The day after I turned thirteen, Mom and I were over at Gram’s house. It was a warm spring night, and you could smell the lilacs blooming. We were all kind of edgy because we knew it was right around the time when they’d be walking around with those oversized checks. Then, all of a sudden, Dad came racing through the backyard yelling like there was some kind of fire. Our house was two blocks behind Gram’s, and we heard his shouts before we saw him. “Y’all come quick! You need to get back to the house this minute, Pauline.” He was panting hard. “There’s a camera truck that just pulled up.”

Gram and Mom froze. Their rockers stopped mid-rock. Then they both jumped up like they’d been stung and practically threw themselves down that porch’s four little stairs. Normally, someone would have held Gram’s hand. She was nearing seventy-six with a bad hip, but you wouldn’t have known it right then. To watch her flying across those backyards and down those red clay trails that cut between the little row houses of our neighborhood, anyone might have thought she was an Olympic athlete.

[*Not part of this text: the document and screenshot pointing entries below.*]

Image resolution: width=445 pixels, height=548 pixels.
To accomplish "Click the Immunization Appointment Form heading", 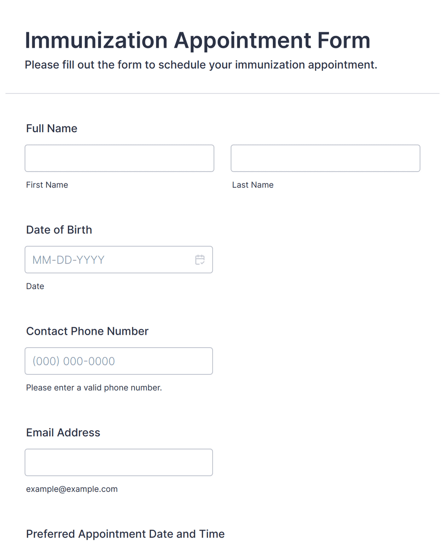I will pos(197,41).
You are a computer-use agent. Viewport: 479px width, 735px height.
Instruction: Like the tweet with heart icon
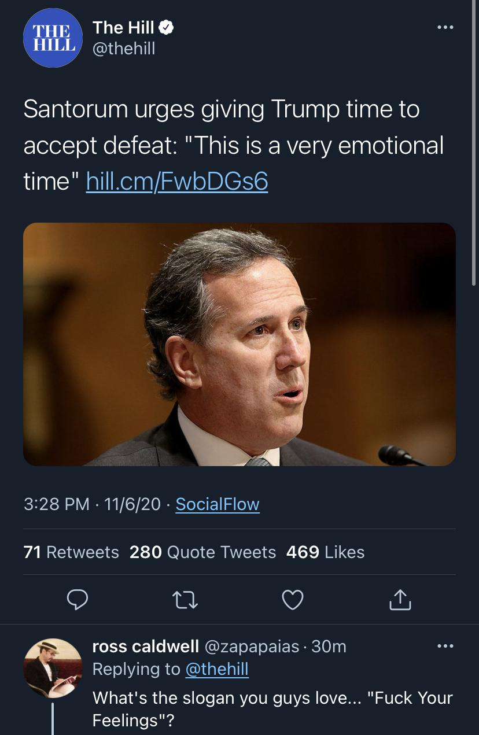pos(293,600)
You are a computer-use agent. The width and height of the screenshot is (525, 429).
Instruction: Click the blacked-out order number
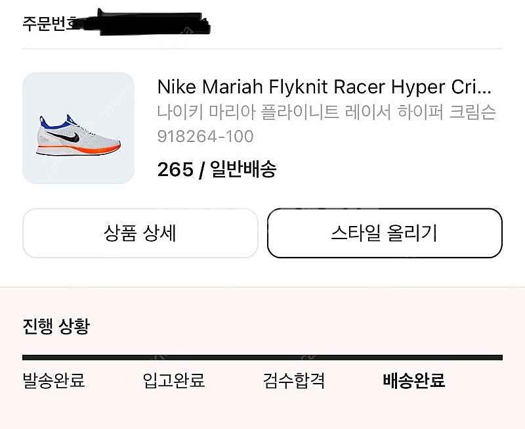144,23
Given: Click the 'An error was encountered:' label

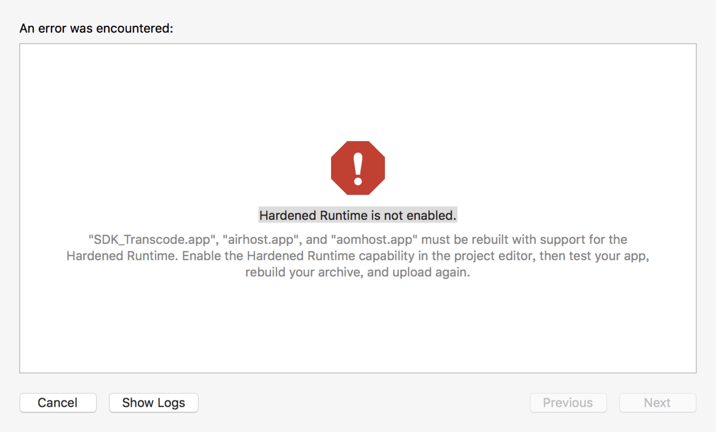Looking at the screenshot, I should tap(96, 28).
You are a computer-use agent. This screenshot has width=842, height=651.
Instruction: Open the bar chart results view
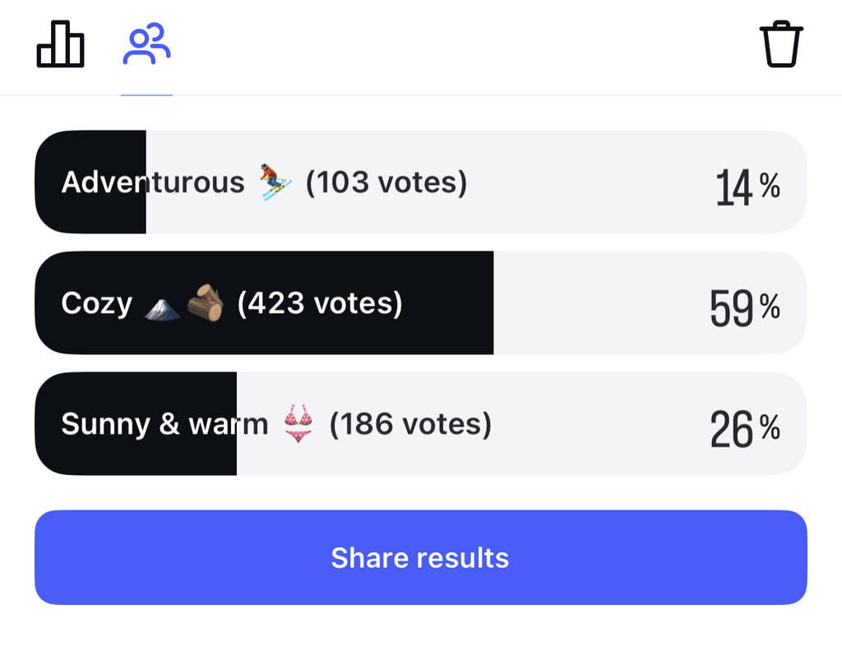point(60,44)
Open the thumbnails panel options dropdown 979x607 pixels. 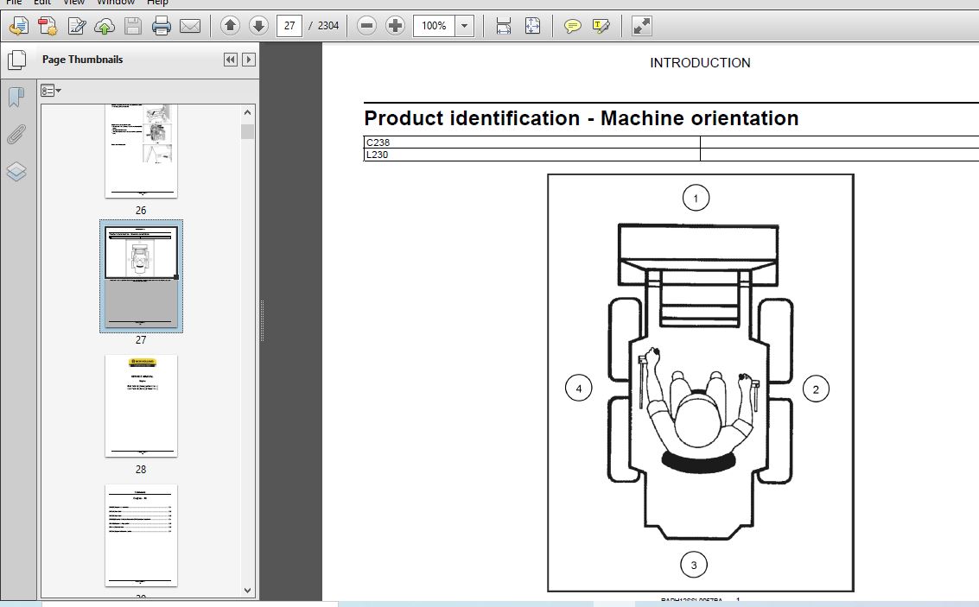coord(51,91)
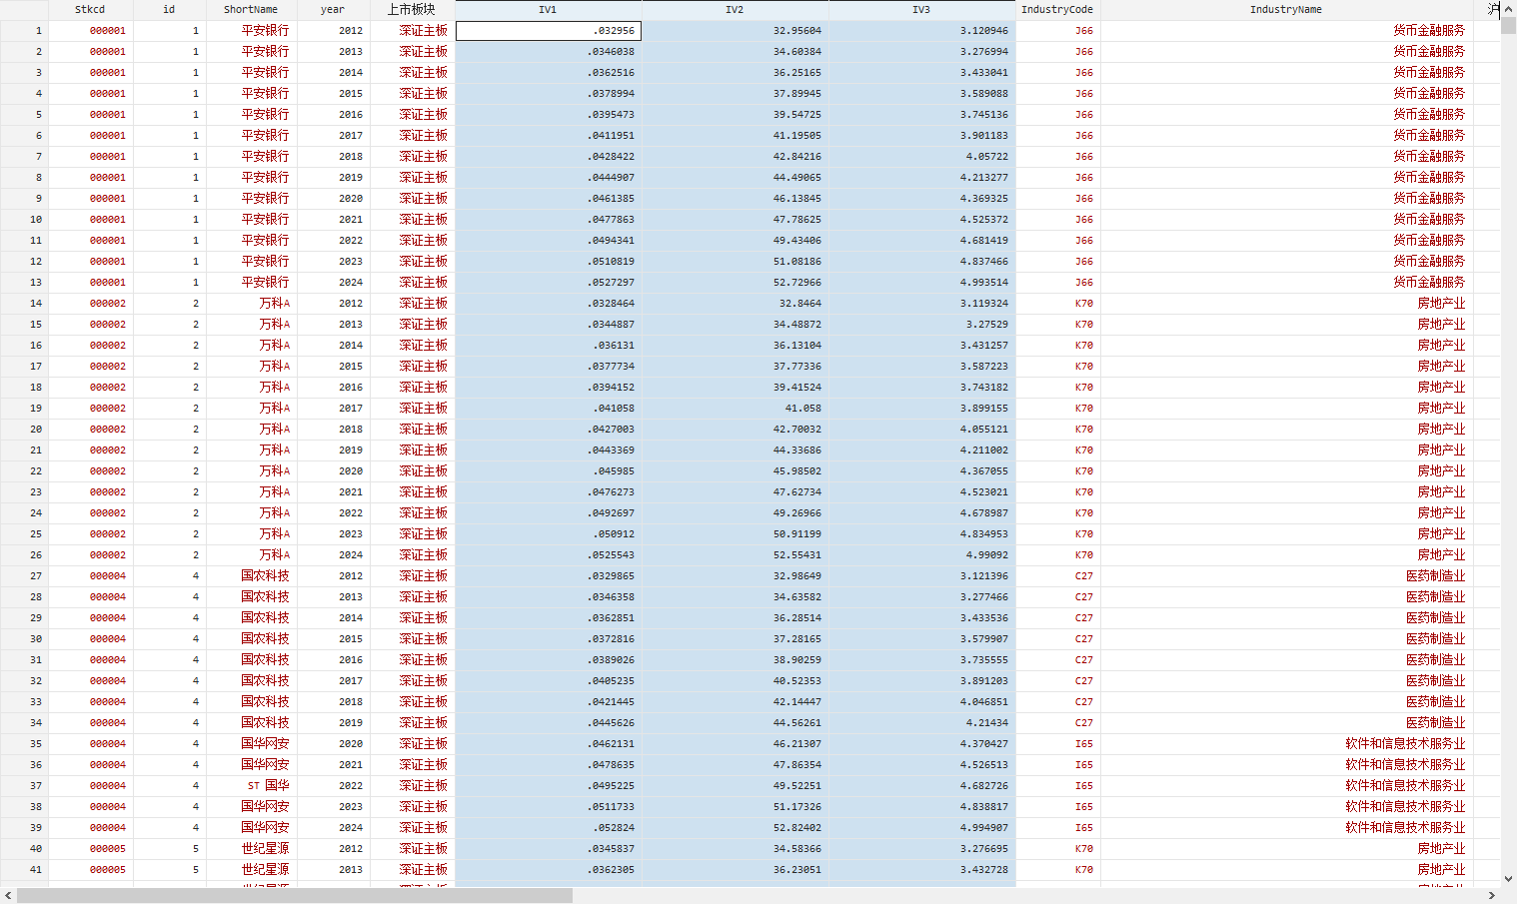Select the Stkcd column header

pyautogui.click(x=90, y=10)
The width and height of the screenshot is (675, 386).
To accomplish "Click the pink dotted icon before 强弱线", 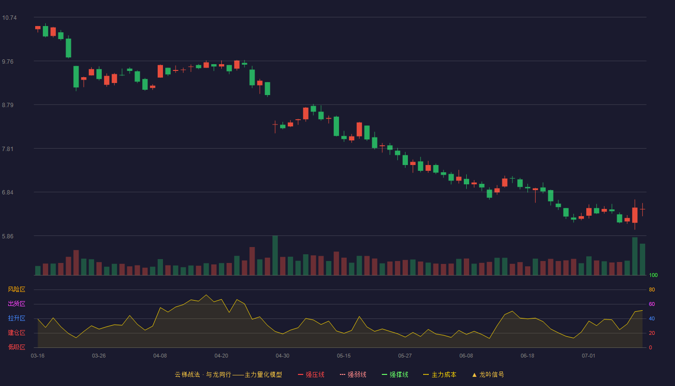I will tap(343, 374).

As we neared our house, I could see Mom looking up and down the road, her head swiveling like a weather vane in a storm. By that point, Gram had faltered, and I was doing my best to hold her steady. A whistle came from her lungs and the spidery veins in her cheeks pulsed under pale, wrinkled skin.

“Pauline, where they at?” she yelled, still trying to catch her breath.

Mom checked our porch before tearing off again up the street and out of sight. We heard her screaming somewhere down the block, “We’re here! The Jenkins family is here!” and Gram and I joined in, adding our voices as I half carried my grandmother toward the front. “We’re here!” Gram was sweating. Rivulets plastered her white hair to her forehead and a wet V had formed at the top of her peach blouse.

“Shit, I hope we didn’t miss them,” Mom said as she walked back toward us, hands on hips.

“They won’t leave if we’re the winners.” Gram tried to sound optimistic, but she looked wrung out. She flopped down on the front steps of our porch. And, just then, my dad came round the corner, laughing and pointing.

“You should have seen your faces! Y’all actually believed you won something. How gullible can you get?” He was bent over laughing. It was the first time I noticed the beginnings of a bald spot on his head and I remember thinking: Good. I hope that asshole loses every last strand of hair. That was my final thought before Gram collapsed.

They weren’t sure if she had the stroke then or later that night, but Gram was never the same after. Mom wanted to get her a full-time nurse, but Dad was too cheap for that. He said we could handle Gram, even though the only time he visited was to clear her place out—throwing away pile after pile of her prized magazines.

***

The front room is bare, Dad’s Lazy-Boy the last lone occupant. Staring at the empty chair, I wonder what would have happened if we’d actually won the sweepstakes. Would Mom have left Dad sooner? He’d never been part of our dream, but his reluctance might have been his greatest cruelty. As Gram always said: “You can’t win if you don’t believe.”